I am old enough to remember the television news showing the fire hoses and police dogs turned on those who demanded their right to vote. The fact that we have to revisit those scenes nearly 60 years later in response to Republican malfeasance in state legislatures is horrendous. The fact that my Senator from West Virginia believes in a non-existent comity among the Senators is worth more than moving legislation along to address voting discrimination is very disappointing. And the fact that so many folks wish to return us to a previous state of Great where it was ok to subjugate anyone who didn’t fulfill the Aryan ideal is worse than disappointing, it is disgusting.

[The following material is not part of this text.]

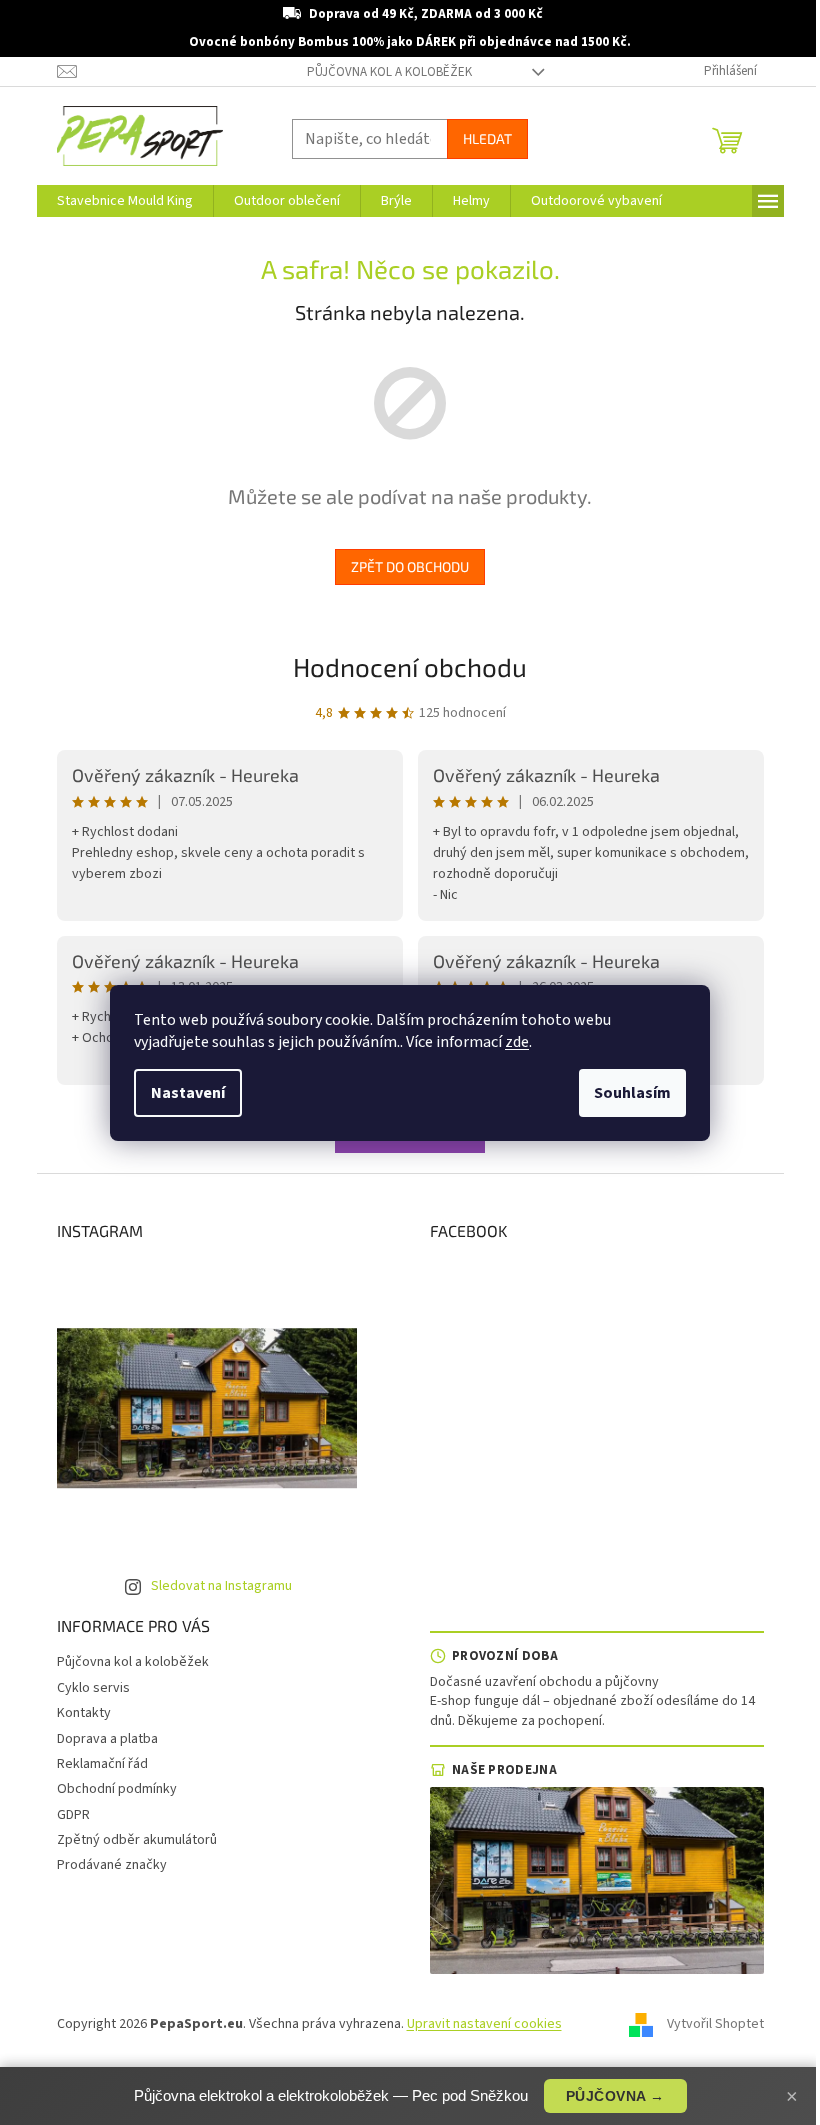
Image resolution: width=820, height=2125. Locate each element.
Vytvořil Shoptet (715, 2024)
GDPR (73, 1815)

I am an example of how demography is not destiny. I am a Caucasian retired chemical engineer, who spent his entire career in a manufacturing industry. I grew up in Nebraska, and now have lived in West Virginia for more than half of my life. If anyone should identify with the Fox news archetype for my political beliefs, it is me. But I grew up detesting the evil exposed on that television screen. And I am now exasperated at how we are having to fight the battles of the 1960’s over and over again, only this time with the added burden of those who refuse to recognize the true common enemy of the virus. I hope we have enough strength to repudiate those who select evil over humanity and actually work to build a society where all can share in the great wealth we generate in this country. There are ways we can do that and encourage work and thrift and all of those virtues supposedly embodied in that mythical time when America was Great.